WRITTEN PROBLEM: Could you rewrite the stretch of items from the line that contains "Point to the" through the line that contains "Click the 26.7", replacing "temperature label" with "temperature marker" and leaving everything else unchanged? Return only those lines.

DATA LINES:
--

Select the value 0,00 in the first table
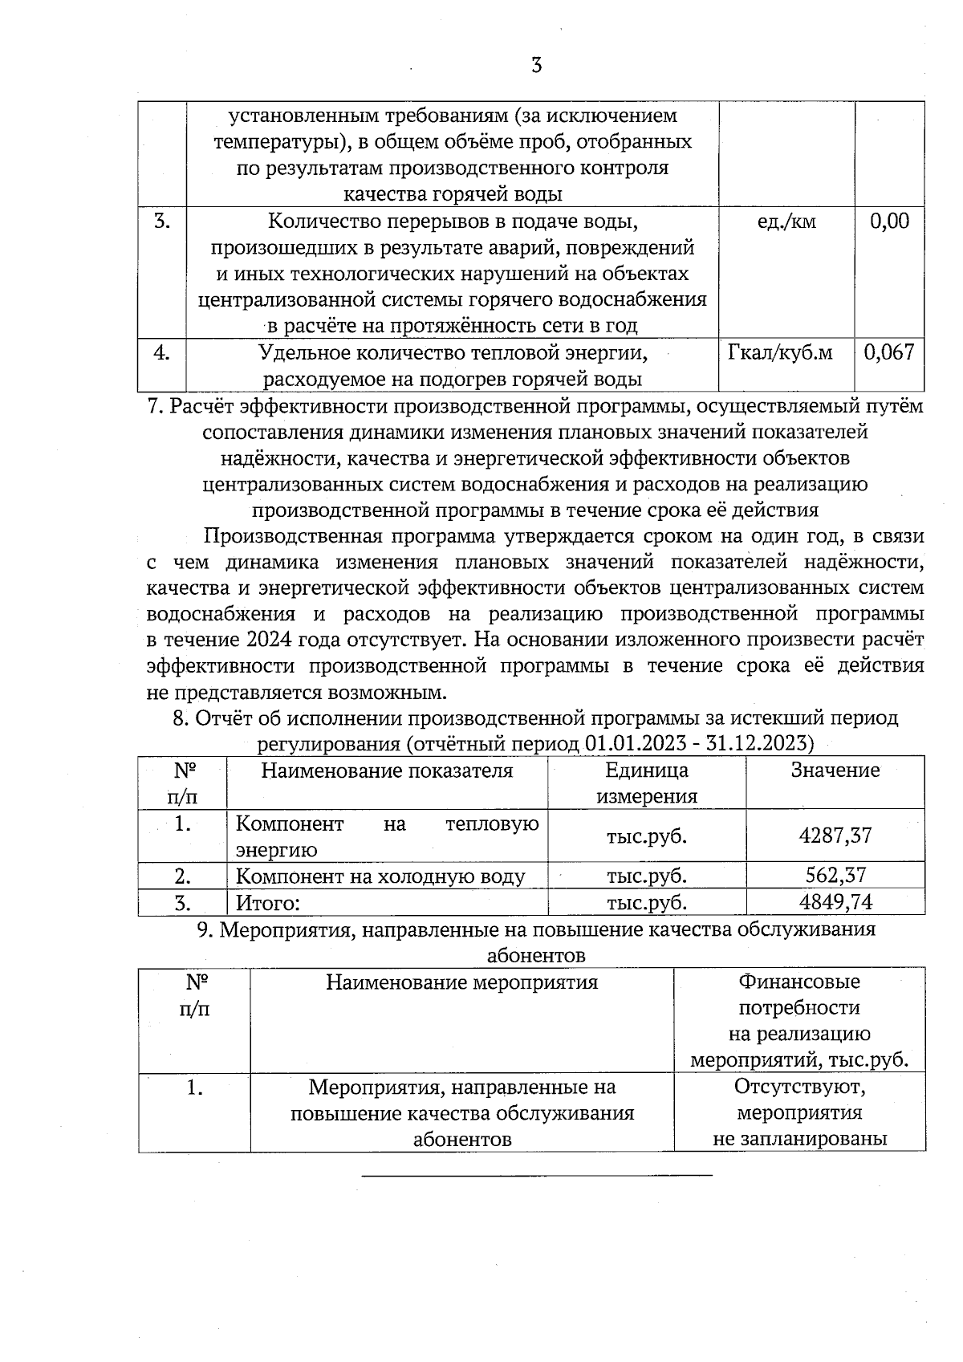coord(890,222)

--

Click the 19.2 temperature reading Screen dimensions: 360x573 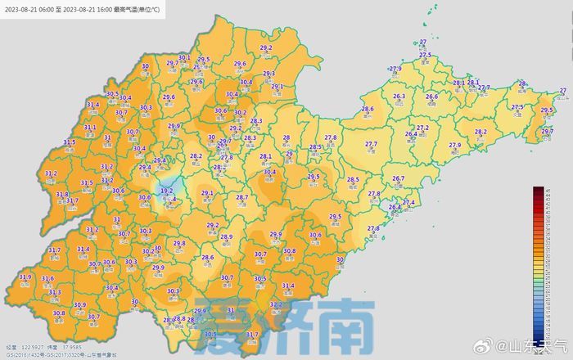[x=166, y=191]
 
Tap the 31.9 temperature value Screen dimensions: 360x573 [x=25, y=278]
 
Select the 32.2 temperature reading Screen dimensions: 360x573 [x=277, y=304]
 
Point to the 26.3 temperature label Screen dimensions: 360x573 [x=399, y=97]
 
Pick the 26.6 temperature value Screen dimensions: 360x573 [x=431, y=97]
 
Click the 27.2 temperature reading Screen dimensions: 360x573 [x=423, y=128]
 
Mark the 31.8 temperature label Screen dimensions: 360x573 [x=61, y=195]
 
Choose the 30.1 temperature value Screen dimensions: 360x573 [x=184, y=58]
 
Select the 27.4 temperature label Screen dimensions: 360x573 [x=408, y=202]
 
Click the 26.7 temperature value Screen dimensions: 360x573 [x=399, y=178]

--

ANSWER BELOW:
Point to the 26.3 temperature marker Screen dimensions: 360x573 [x=399, y=97]
 
Pick the 26.6 temperature value Screen dimensions: 360x573 [x=431, y=97]
 
Click the 27.2 temperature reading Screen dimensions: 360x573 [x=423, y=128]
 
Mark the 31.8 temperature marker Screen dimensions: 360x573 [x=61, y=195]
 
Choose the 30.1 temperature value Screen dimensions: 360x573 [x=184, y=58]
 
Select the 27.4 temperature marker Screen dimensions: 360x573 [x=408, y=202]
 
Click the 26.7 temperature value Screen dimensions: 360x573 [x=399, y=178]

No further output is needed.